Our client is looking for a Reliability Data Scientist to design evaluation scenarios, datasets, and metrics that reveal real risks in production AI. This role sits at the intersection of data science, evaluation design, and AI monitoring—supporting reliability dashboards, weekly reports, and client triage workflows.

Key Responsibilities:

Design evaluation scenarios and metric frameworks to assess AI quality, suitability, reliability, and context-dependent behavior.
Build and maintain evaluation assets including datasets, golden traces, error taxonomies, and automated scoring/aggregation pipelines in partnership with engineering.
Develop and manage weekly reliability dashboards and automated reports, translating monitoring data into clear insights.
Analyze evaluation results to detect drift, outliers, context-driven failures, and calibration issues—validating evaluator reliability against human judgments.
Document test logic, metric definitions, and interpretation guidance, and support context-engineering workflows with metrics for predictability, observability, and directability.
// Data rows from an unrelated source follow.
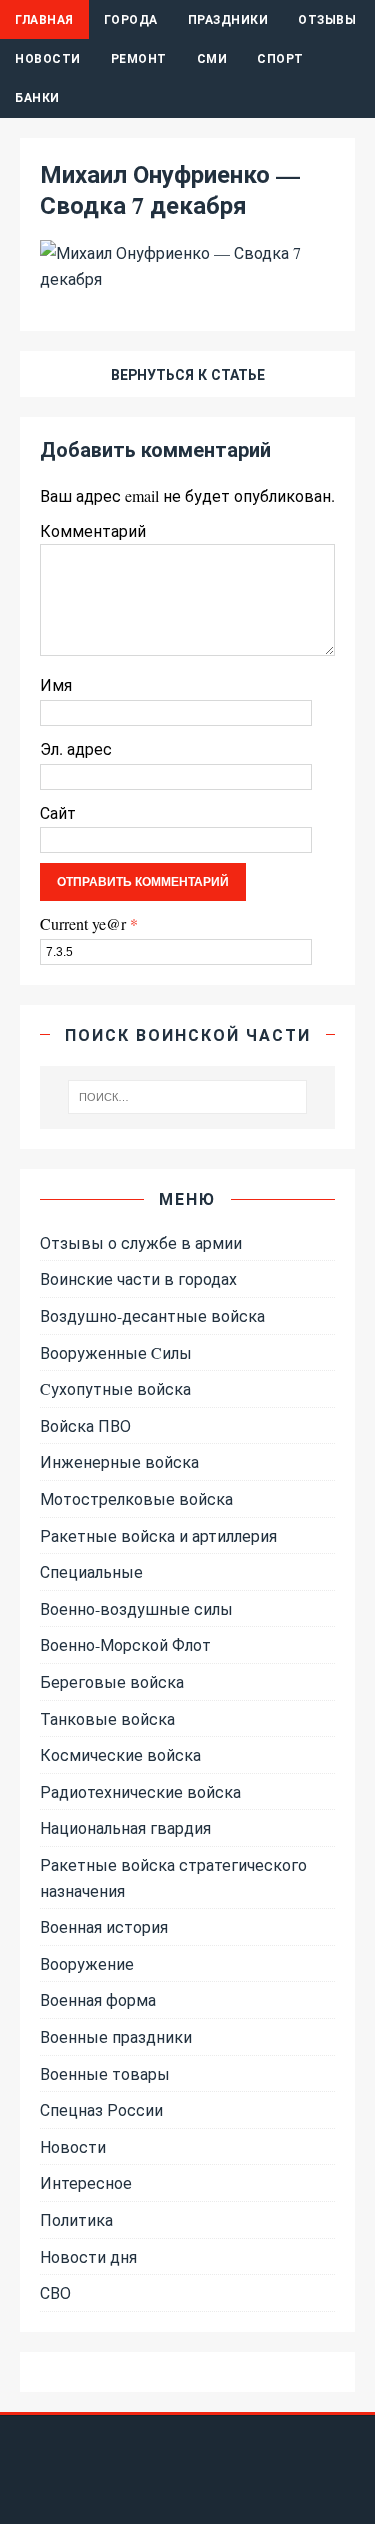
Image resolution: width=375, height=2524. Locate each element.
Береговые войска (112, 1681)
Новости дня (88, 2256)
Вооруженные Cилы (116, 1352)
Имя (56, 684)
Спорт (280, 58)
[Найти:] (188, 1097)
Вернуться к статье (188, 374)
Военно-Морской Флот (125, 1644)
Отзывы (327, 19)
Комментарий (93, 530)
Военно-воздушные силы (136, 1608)
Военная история (104, 1926)
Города (131, 19)
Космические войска (120, 1754)
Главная (44, 19)
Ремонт (139, 58)
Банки (37, 97)
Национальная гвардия (125, 1827)
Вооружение (87, 1963)
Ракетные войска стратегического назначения (173, 1877)
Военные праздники (116, 2036)
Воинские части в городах (138, 1278)
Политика (76, 2219)
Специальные (91, 1571)
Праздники (228, 19)
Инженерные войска (119, 1461)
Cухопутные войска (115, 1388)
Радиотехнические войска (140, 1791)
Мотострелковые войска (136, 1498)
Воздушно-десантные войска (152, 1315)
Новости (48, 58)
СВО (55, 2292)
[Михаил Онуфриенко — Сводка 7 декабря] (187, 278)
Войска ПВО (85, 1425)
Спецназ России (101, 2109)
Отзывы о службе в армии (141, 1242)
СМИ (212, 58)
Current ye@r (89, 923)
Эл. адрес (76, 748)
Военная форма (98, 1999)
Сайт (58, 812)
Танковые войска (107, 1718)
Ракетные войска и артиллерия (158, 1535)
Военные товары (105, 2073)
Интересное (86, 2182)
Ideal candidate has 3–6 years of experience and brings:

Strong Python + SQL + data-wrangling skills
Hands-on experience with evaluation design, sampling, and calibration
Comfort with dashboards (Grafana, PowerBI, or similar)
Experience building golden datasets and structured evaluation traces
Exposure to LLM or AI system evaluation (preferred)
Experience in regulated industries (audit, finance, healthcare) is a plus
Excellent communication — ability to turn technical data into decision-ready insights

Start Date: December 2025

Duration: 4-6 months

Time Commitment: ~20 hours/week

Location: Remote, in the U.S.

Expected rate: US$100-$120 per hour

Project ID#: 8021

**This is a contract role and does not offer health benefits.